Treating Metabolic Deficiencies Could Cure Depression
Patients treated for their metabolic deficiencies experienced improved symptoms and even remission.
Treating metabolic deficiencies in certain patients with treatment-resistant depression could greatly improve patient outcomes, a recent study found.
“What's really promising about these new findings is that they indicate that there may be physiological mechanisms underlying depression that we can use to improve the quality of life in patients with this disabling illness," said researcher David Lewis, MD.
Approximately 15% of 50 million American adults with depression are unable to manage their symptoms with antidepressants, psychotherapy, and other standard treatments, according to a study published by the American Journal of Psychiatry. Researchers in the study previously treated a patient with depression and a history of suicide attempts but were unable to relieve him of his symptoms.
This laid the groundwork for the current study. The researchers conducted a series of biochemical tests, and discovered that the patient had a cerebrospinal fluid deficiency in bipterin, which is a protein involved in synthesis of multiple neurotransmitters.
After treating the patient to correct this deficiency, he was able to find relief from his symptoms. In the current study, researchers explored their findings further in 33 patients with treatment-resistant depression and 16 control patients.
Researchers found that the metabolic deficiencies varied from patient to patient. However, they discovered that 64% of patients had a neurotransmitter metabolism deficiency, according to the study.

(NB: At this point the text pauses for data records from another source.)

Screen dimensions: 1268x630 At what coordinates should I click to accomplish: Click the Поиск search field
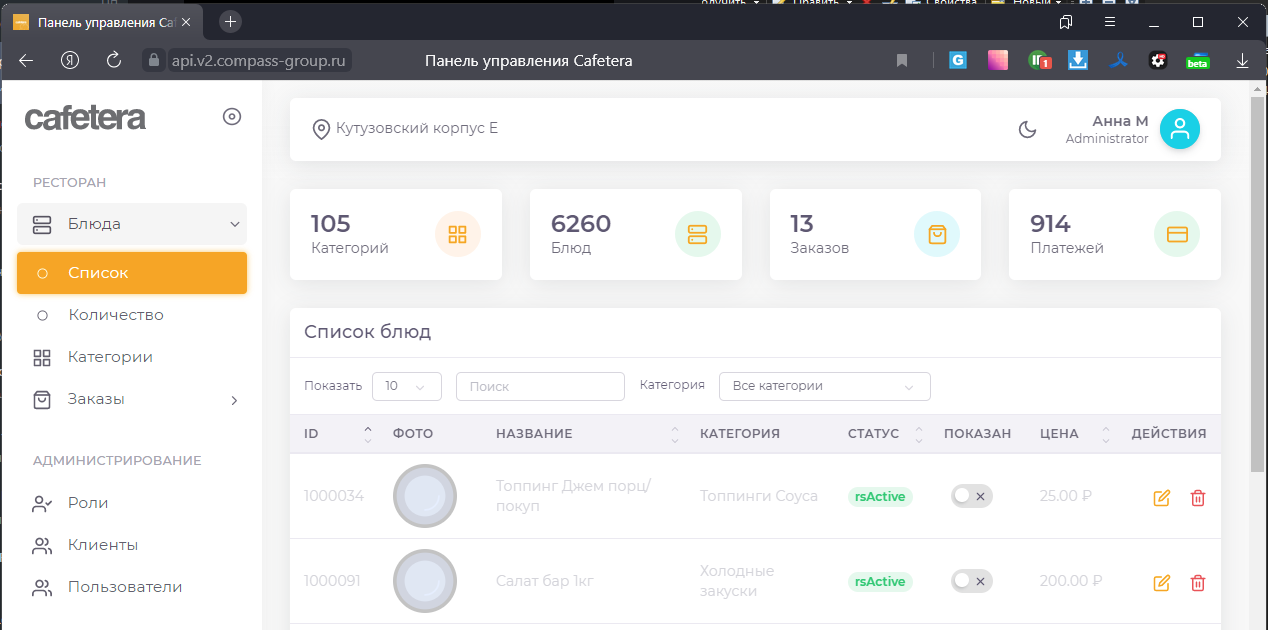click(x=540, y=386)
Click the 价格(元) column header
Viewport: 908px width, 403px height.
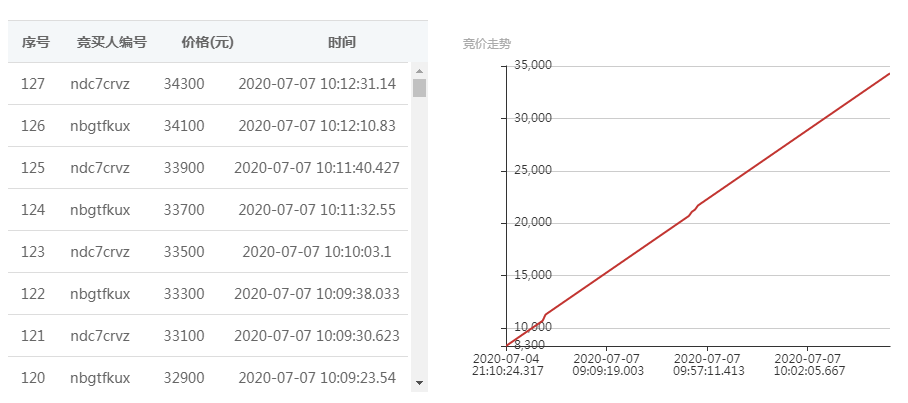tap(208, 42)
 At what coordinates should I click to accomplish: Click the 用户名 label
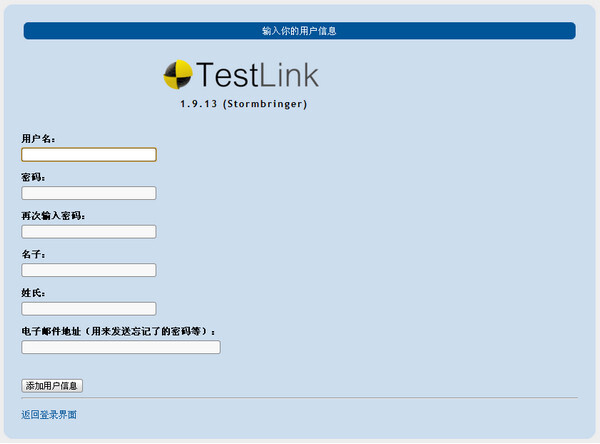click(x=38, y=139)
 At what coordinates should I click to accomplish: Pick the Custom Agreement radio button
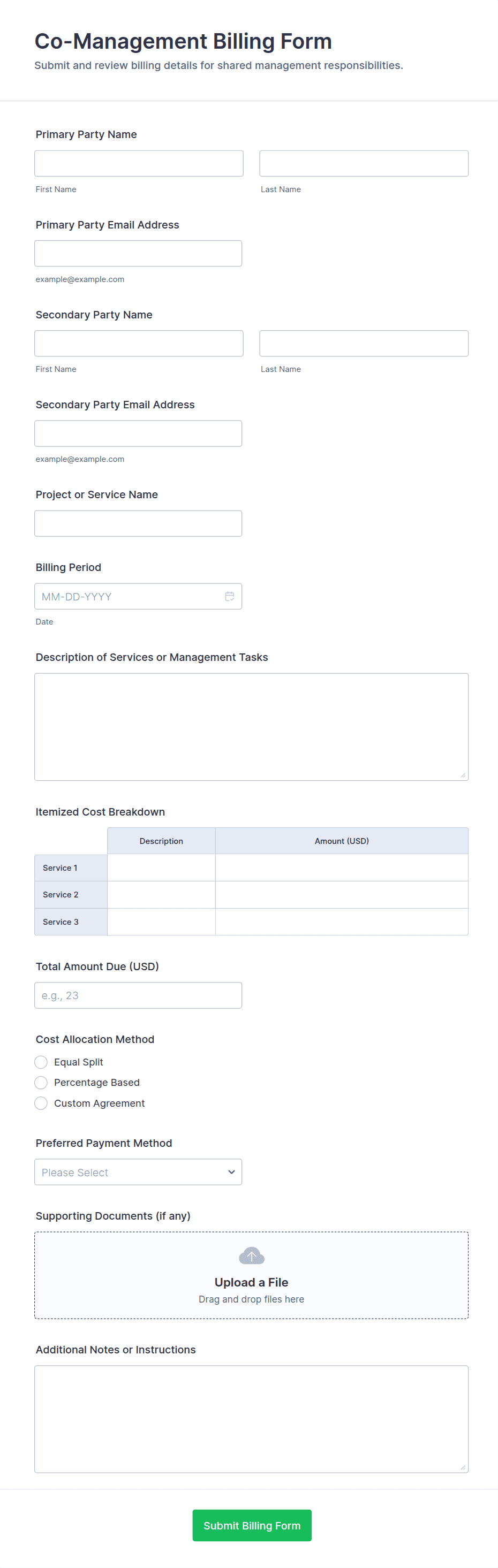41,1103
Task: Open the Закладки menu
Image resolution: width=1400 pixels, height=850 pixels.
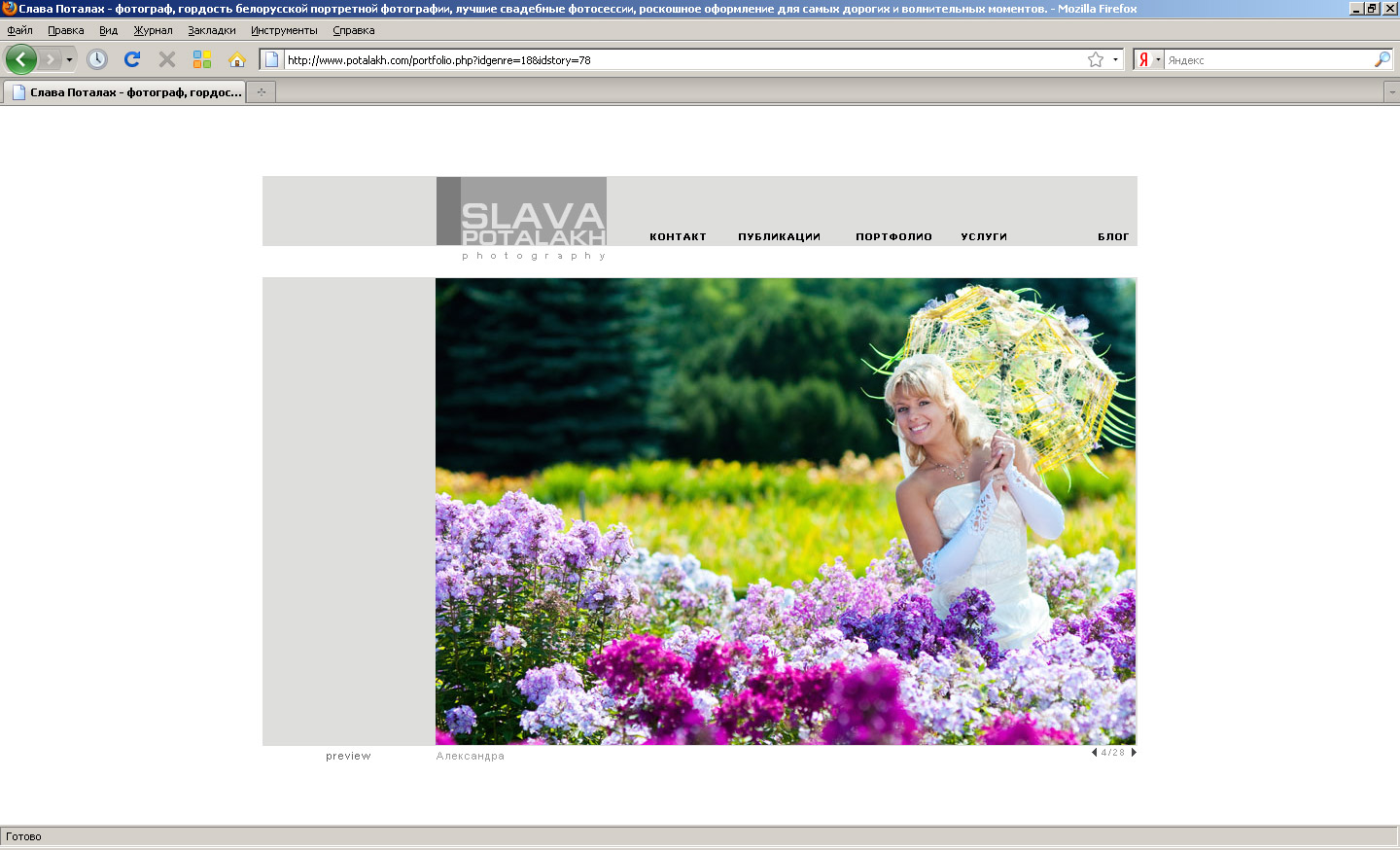Action: pyautogui.click(x=212, y=30)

None of the control patients had this deficiency.
A majority of patients who received treatment to correct the deficiency improved depression symptoms. Some patients even were able to achieve complete remission, according to the study.
Researchers also stated that patients are continuously getting better as time progresses.
“It's really exciting that we now have another avenue to pursue for patients for whom our currently available treatments have failed. This is a potentially transformative finding for certain groups of people with depression,” said lead researcher Lisa Pan, MD.